James McCafferty would rather be anywhere else than on this Chinese Junk his mother has forced him onto. Meant to be adventure therapy for its troubled teen passengers, this cruise from Hawaii across the Pacific will prove to be deadly. And James knows it—he can see ghosts. At sea and ill at ease with the misfits, criminals, and bullies who comprise his bunkmates, he comes to believe that the ship will be taken over by the restless spirits of a long-dead band of courtiers who had fled the Ming imperial world centuries ago. As the days go by, and as the adult leaders begin to disappear, James soon finds himself in a battle for his own soul.
Collison weaves together elements of horror, historical, and nautical fiction in Water Ghosts.
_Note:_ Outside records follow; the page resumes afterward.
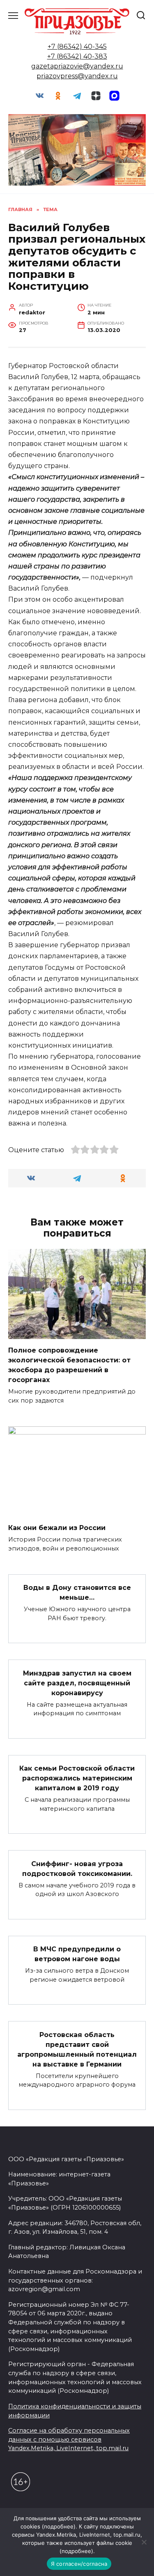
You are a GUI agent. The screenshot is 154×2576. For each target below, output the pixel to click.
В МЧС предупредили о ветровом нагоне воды (77, 1954)
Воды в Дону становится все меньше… (77, 1592)
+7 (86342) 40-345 (77, 46)
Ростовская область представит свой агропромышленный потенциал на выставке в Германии (77, 2049)
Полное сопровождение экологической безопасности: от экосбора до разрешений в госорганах (69, 1365)
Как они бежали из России (57, 1528)
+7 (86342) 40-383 (77, 56)
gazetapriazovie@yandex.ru (77, 66)
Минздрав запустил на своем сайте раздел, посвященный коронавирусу (77, 1682)
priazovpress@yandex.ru (77, 76)
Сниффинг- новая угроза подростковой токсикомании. (77, 1868)
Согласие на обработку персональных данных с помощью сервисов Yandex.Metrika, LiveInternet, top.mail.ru (69, 2439)
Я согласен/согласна (79, 2563)
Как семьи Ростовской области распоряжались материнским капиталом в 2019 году (77, 1778)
It is rife with teenage angst stemming from James’s father’s death, his mother’s detachment, and his sense of isolation from being able to perceive auras and departed spirits. Her experience with ships shines through, as do her insights into the teenage mind and the history of the Ming dynasty. For this reader, however, the angst and teenage drama were just too thick. James’s supernatural abilities distracted from the story. Direct encounters with the courtiers’ ghosts would have been more compelling.
Most of the characters lack depth, and the story breaks stride about two-thirds of the way through as Collison sends us back hundreds of years into the dead courtiers’ lives, departing from the main characters’ storyline for most of the remainder of the book. This is a short novel, and trying to squeeze two stories into it just didn’t work. Though YA, the writing is rife with adult themes and explicit language.